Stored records

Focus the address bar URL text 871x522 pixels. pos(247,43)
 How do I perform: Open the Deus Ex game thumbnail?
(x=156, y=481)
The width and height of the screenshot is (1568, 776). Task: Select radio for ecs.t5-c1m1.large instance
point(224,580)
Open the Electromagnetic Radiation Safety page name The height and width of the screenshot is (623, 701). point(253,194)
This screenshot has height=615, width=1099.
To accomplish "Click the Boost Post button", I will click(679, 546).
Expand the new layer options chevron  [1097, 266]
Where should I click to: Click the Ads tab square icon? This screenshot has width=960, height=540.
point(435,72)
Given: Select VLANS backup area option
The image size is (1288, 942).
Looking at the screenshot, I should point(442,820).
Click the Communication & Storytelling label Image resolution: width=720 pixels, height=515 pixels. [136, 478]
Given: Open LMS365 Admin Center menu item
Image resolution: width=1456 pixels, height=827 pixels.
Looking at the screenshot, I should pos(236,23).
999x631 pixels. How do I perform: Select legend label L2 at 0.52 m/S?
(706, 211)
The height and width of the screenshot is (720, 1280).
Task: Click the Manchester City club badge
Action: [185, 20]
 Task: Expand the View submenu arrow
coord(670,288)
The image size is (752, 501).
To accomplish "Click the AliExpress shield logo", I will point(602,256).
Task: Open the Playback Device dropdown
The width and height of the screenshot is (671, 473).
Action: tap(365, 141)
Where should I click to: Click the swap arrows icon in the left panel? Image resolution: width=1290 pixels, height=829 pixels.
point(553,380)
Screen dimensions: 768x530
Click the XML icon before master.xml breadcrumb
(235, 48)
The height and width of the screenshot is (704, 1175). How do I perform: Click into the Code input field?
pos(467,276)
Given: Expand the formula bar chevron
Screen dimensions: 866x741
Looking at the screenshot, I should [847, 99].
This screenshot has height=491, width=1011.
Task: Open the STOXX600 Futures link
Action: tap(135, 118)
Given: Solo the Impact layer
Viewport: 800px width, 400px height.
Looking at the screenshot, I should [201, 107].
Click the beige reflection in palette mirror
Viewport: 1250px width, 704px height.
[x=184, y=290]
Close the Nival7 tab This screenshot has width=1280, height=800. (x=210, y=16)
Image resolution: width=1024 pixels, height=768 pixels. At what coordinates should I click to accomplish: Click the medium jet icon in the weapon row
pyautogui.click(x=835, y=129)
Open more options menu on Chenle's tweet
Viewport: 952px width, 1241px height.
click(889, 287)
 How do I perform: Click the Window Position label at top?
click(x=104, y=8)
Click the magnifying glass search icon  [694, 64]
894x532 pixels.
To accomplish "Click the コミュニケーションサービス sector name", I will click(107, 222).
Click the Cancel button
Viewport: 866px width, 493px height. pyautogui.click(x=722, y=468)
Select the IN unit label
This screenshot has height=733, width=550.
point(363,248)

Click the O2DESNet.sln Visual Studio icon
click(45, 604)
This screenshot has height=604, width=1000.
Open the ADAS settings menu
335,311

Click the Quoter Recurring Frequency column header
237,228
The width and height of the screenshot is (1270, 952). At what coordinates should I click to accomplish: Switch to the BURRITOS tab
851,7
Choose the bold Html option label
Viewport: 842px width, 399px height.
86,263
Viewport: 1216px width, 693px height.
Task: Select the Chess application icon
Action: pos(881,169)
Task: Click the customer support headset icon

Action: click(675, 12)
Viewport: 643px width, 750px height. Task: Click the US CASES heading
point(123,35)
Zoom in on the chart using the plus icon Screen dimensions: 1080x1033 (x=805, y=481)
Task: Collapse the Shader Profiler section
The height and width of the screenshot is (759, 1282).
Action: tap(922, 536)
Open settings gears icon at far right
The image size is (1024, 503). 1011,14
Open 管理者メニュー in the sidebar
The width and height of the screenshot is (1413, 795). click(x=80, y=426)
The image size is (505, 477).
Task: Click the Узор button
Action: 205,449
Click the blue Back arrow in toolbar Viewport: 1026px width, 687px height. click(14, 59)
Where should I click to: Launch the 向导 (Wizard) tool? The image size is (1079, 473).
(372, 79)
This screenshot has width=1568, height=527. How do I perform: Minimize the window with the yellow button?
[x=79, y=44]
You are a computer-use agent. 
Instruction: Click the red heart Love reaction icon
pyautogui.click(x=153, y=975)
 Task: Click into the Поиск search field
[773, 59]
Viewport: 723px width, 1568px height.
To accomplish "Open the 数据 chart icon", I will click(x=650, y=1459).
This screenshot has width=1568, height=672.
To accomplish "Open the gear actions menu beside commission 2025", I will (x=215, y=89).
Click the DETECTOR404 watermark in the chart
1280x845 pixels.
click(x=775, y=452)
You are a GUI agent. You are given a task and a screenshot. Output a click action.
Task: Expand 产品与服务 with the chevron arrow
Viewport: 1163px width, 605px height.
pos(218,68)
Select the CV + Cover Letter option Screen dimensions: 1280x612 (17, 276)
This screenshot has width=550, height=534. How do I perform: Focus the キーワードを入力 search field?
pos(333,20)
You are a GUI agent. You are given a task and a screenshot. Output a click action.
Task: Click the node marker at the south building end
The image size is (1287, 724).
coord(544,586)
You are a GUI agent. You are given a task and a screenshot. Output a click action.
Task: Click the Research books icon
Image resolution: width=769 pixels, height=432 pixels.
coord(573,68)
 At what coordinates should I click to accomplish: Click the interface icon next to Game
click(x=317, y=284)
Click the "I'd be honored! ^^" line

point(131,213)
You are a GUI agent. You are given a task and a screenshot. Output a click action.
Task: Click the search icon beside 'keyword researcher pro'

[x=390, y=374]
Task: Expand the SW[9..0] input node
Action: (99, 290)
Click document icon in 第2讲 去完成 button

- [Exercise description] The required output is the exact run of lines from the one with "Select the CV" through the final line of the entries.

- [Task response]
Select the CV + Cover Letter option Screen dimensions: 1280x612 (17, 276)
This screenshot has width=550, height=534. How do I perform: Focus the キーワードを入力 search field?
pos(333,20)
You are a GUI agent. You are given a task and a screenshot. Output a click action.
Task: Click the node marker at the south building end
The image size is (1287, 724).
coord(544,586)
You are a GUI agent. You are given a task and a screenshot. Output a click action.
Task: Click the Research books icon
Image resolution: width=769 pixels, height=432 pixels.
coord(573,68)
 At what coordinates should I click to accomplish: Click the interface icon next to Game
click(x=317, y=284)
Click the "I'd be honored! ^^" line

point(131,213)
You are a GUI agent. You are given a task and a screenshot. Output a click action.
Task: Click the search icon beside 'keyword researcher pro'

[x=390, y=374]
Task: Expand the SW[9..0] input node
Action: (99, 290)
Click document icon in 第2讲 去完成 button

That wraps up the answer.